A 3D printer works by taking a 3D computer file, from industry standard software, such as AutoCad and Maya, and then computing a large number of cross-sectional slices. Various phases of 3-d printing mechanism are:
Modeling
Additive manufacturing takes virtual blueprints from computer aided design (CAD) or animation modeling software and "slices" them into digital cross-sections for the machine to successively use as a guideline for printing. Depending on the machine used, material or a binding material is deposited on the build bed or platform until material/binder layering is complete and the final 3D model has been "printed."A standard data interface between CAD software and the machines is the STL file format. An STL file approximates the shape of a part or assembly using triangular facets.

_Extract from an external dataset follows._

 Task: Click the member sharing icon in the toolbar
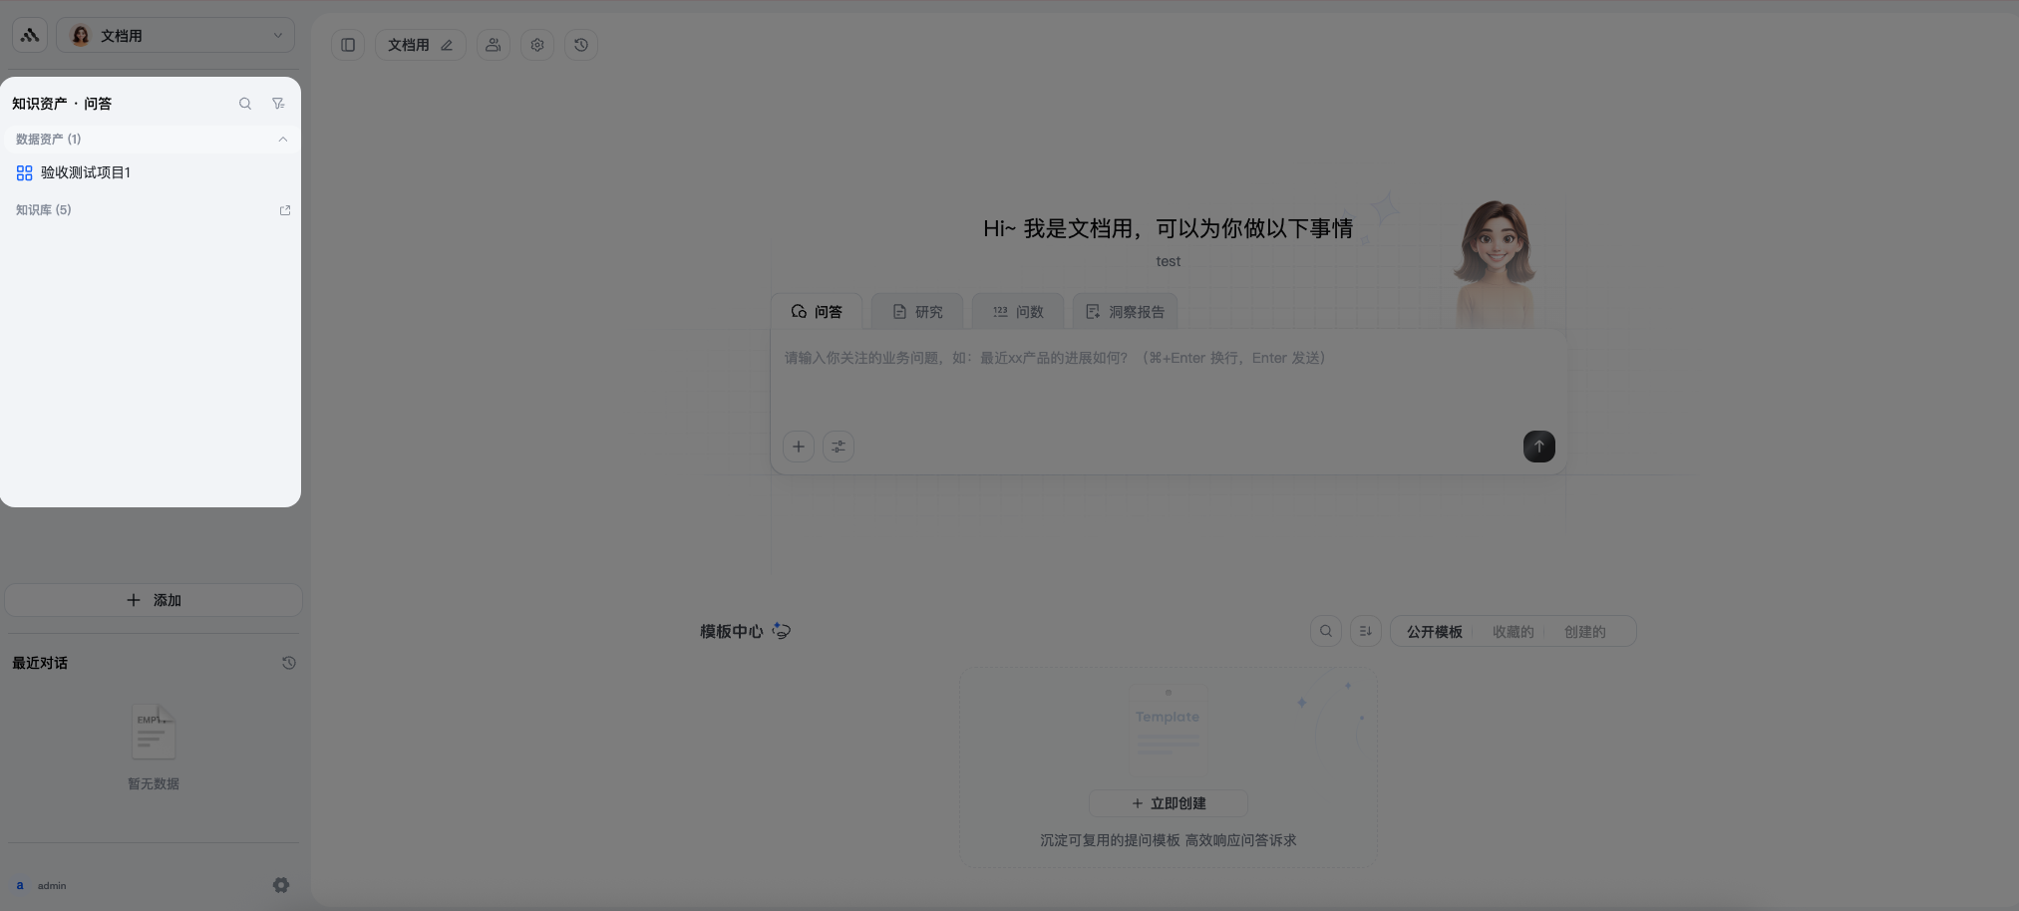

Smaller facets produce a higher quality surface. PLY is a scanner generated input file format, and VRML (or WRL) files are often used as input for 3D printing technologies that are able to print in full color.
Printing
To perform a print, the machine reads the design from an .stl file and lays down successive layers of liquid, powder, paper or sheet material to build the model from a series of cross sections. These layers, which correspond to the virtual cross sections from the CAD model, are joined or automatically fused to create the final shape. The primary advantage of this technique is its ability to create almost any shape or geometric feature. Printer resolution describes layer thickness and X-Y resolution in dpi (dots per inch), or micrometers. Typical layer thickness is around 100 micrometers (µm), although some machines such as the Objet Connex series
Finishing
Though the printer-produced resolution is sufficient for many applications, printing a slightly oversized version of the desired object in standard resolution, and then removing material with a higher-resolution subtractive process can achieve greater precision.
Some additive manufacturing techniques are capable of using multiple materials in the course of constructing parts. Some are able to print in multiple colors and color combinations simultaneously. Some also utilize supports when building. Supports are removable or dissolvable upon completion of the print, and are used to support overhanging features during construction.
WHAT ARE THE OPPORTUNITIES?
The 3D printing technology is used for both prototyping and distributed manufacturing with applications in architecture, construction (AEC), industrial design, automotive, aerospace, military, engineering, civil engineering, dental and medical industries, biotech (human tissue replacement), fashion, footwear, jewelry, eyewear, education, geographic information systems, food, and many other fields. It has been speculated that 3D printing may become a mass market item because open source 3D printing can easily offset their capital costs by enabling consumers to avoid costs associated with purchasing common household objects.
Art is already forever changed. Digital artists are creating magnificent pieces that seem almost impossible to have been made by traditional methods. From sculptures to light fixtures, beautiful objects no longer need to be handcrafted, just designed on a computer.
And there are developments where you least expect them: for example, archeologists can 3D scan priceless and delicate artifacts, and then print copies of them so they can handle them without fear of breakage. Replicas can be easily made and distributed to other research facilities or museums. It has been used to create a full-size reproduction of King Tutankhamun’s mummy and to repair Rodin’s sculpture, The Thinker.
LIMITATIONS
Although buying a 3D printer is much cheaper than setting up a factory, the cost per item you produce is higher, so the economics of 3D printing don’t stack-up against traditional mass production yet. It also can’t match the smooth finish of industrial machines, nor offer the variety of materials or range of sizes available through industrial processes. But, like so many household technologies, the prices will come down and 3D printer capabilities will improve over time.